The compliments about the relationship with the Trump administration contrast with criticism of Brazil’s government from French President Emmanuel Macron and some other European leaders.
A $20 million offer of aid from the Group of Seven nations to help fight fires and protect rainforest stalled after Bolsonaro said Macron would have to apologize for remarks he had made. Macron had questioned Bolsonaro’s trustworthiness and commitment to environmental safeguards in a sharply personal dispute between the two leaders.
“All of Europe, together, doesn’t have any lessons to pass to us when it comes to preservation of the environment,” the Brazilian president said.
Bolsonaro later tweeted that he had a “productive” phone call with German Chancellor Angela Merkel, saying she reaffirmed Brazil’s sovereignty in its Amazon region.
Journalists had asked Bolsonaro about the possible resumption of donations to a Brazilian government fund for the Amazon.
“We want to know where this money will go,” Bolsonaro said. “Usually it goes in part to NGOs, which gives no return. In part it goes to good things, but it’s a lot of money for little preservation.”
Bolsonaro also said that past allocations of land to indigenous people, many of whom live in the Amazon rain forest, had been excessive. About 14 percent of Brazil is indigenous territory, a huge area for a relatively small population, the president said.

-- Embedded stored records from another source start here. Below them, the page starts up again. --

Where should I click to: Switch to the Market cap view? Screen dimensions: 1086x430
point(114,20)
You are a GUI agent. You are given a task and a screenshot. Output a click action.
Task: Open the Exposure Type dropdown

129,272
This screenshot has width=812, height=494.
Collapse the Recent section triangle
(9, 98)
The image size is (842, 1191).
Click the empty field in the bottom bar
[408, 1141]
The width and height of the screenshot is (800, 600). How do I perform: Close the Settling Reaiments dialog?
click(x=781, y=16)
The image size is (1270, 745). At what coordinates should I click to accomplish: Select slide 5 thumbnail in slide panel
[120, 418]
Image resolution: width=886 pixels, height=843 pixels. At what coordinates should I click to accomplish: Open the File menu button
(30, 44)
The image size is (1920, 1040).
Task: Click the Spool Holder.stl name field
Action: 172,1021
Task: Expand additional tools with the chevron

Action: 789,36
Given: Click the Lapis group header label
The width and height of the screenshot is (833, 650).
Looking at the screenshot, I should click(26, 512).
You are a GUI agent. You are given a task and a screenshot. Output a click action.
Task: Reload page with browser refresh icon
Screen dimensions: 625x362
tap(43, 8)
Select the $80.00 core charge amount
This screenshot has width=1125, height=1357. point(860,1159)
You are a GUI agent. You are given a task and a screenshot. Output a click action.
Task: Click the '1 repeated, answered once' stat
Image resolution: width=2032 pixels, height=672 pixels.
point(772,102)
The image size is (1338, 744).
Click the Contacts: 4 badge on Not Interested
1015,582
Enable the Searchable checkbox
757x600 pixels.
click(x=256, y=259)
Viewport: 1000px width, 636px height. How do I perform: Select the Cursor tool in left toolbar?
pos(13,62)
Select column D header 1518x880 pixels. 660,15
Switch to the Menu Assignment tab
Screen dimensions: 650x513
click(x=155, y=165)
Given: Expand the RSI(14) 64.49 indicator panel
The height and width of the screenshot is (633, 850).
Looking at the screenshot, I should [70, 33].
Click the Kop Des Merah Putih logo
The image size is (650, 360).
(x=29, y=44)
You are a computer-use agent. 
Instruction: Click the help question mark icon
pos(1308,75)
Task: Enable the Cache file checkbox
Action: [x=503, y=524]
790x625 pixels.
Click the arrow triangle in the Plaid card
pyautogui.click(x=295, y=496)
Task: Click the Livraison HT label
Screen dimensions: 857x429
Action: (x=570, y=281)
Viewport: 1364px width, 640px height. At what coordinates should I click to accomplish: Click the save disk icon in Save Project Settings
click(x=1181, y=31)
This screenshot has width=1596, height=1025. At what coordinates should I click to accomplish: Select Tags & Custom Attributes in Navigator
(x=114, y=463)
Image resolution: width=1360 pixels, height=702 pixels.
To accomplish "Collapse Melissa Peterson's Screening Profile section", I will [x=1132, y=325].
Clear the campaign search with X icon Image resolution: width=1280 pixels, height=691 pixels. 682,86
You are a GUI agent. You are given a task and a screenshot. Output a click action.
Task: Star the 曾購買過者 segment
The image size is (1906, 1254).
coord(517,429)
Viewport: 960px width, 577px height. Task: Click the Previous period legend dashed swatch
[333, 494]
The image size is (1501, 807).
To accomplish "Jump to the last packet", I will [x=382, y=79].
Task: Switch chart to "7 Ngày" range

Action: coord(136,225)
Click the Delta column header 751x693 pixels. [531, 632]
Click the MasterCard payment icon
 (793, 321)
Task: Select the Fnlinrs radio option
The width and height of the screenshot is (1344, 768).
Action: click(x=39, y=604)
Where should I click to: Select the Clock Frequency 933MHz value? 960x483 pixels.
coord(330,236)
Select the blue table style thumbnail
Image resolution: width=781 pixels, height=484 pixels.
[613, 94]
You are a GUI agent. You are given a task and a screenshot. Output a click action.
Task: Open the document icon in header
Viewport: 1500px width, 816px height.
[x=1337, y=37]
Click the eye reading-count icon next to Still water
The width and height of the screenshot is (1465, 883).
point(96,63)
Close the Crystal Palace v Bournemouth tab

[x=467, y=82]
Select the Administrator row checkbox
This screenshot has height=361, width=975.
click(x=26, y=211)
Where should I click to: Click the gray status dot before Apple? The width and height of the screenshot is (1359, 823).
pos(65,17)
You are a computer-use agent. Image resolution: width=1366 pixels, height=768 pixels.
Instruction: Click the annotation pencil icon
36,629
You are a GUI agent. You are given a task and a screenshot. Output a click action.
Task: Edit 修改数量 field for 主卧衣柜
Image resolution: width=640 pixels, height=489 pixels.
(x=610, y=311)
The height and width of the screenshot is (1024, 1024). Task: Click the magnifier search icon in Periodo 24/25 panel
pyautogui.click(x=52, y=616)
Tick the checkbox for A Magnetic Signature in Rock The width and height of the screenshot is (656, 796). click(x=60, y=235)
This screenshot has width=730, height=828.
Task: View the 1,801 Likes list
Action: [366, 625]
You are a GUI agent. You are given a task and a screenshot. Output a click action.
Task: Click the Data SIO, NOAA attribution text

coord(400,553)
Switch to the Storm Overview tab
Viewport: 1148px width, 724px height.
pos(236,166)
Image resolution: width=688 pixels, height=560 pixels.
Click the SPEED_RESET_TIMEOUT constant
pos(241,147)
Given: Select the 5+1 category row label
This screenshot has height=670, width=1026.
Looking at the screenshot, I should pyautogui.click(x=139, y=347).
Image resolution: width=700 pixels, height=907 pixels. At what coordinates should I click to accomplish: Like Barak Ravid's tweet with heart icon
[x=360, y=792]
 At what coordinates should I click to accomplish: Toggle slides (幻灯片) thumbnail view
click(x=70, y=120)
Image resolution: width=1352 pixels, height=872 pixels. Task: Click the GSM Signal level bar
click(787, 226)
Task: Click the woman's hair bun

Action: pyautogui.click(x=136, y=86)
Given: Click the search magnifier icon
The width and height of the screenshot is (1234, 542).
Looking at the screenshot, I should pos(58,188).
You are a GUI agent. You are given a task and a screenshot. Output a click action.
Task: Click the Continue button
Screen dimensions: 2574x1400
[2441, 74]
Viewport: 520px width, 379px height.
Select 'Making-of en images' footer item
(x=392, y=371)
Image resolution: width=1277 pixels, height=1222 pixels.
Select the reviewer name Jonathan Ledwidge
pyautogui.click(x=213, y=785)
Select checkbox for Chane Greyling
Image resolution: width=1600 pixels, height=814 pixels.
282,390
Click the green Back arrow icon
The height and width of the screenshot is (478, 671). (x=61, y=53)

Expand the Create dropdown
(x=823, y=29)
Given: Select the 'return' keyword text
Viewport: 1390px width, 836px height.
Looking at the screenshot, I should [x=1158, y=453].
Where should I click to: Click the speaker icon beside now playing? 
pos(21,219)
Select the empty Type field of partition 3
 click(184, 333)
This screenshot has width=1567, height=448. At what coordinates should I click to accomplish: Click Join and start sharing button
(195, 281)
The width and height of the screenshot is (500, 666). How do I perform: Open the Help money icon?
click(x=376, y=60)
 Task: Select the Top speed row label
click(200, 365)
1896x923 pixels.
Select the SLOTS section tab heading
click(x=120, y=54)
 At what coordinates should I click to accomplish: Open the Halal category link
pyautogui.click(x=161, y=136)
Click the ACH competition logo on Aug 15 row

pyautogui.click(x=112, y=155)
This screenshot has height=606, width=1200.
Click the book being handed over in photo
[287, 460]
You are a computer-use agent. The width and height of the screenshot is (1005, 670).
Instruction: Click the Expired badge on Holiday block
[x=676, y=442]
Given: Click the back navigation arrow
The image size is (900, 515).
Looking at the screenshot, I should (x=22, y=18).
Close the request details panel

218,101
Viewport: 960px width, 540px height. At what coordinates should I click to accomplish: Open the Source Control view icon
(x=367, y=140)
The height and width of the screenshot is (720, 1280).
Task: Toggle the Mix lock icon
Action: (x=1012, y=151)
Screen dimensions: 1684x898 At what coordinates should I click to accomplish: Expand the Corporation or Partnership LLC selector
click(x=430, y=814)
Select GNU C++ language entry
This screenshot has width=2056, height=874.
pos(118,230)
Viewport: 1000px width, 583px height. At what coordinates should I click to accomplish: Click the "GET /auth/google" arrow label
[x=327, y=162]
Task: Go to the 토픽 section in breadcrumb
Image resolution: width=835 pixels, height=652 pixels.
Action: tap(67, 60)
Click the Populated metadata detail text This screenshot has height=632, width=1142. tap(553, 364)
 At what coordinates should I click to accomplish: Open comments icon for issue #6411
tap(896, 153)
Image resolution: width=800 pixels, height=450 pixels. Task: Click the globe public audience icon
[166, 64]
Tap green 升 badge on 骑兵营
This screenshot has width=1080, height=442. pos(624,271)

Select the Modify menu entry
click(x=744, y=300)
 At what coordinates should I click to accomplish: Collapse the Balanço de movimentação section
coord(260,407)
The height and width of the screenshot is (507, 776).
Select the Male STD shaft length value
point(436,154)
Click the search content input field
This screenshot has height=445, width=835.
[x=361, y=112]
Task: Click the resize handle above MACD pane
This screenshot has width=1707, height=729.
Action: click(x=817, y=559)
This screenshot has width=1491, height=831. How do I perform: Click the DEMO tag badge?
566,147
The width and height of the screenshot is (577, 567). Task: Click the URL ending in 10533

Some indigenous leaders say their communities are under pressure from farming and ranching expansion and complain that authorities are doing little to enforce environmental law.
Critics say his policies and promises have motivated ranchers and loggers to move into the Amazon, sometime setting fires to open land for farming and pasture.
On Thursday, Brazil banned most legal fires for land-clearing for 60 days in an attempt to stop the burning. Many of the current fires were set in areas already cleared of trees.
About 60 percent of the Amazon region is in Brazil. The Amazon’s rain forests are a major absorber of heat-trapping carbon dioxide from the atmosphere.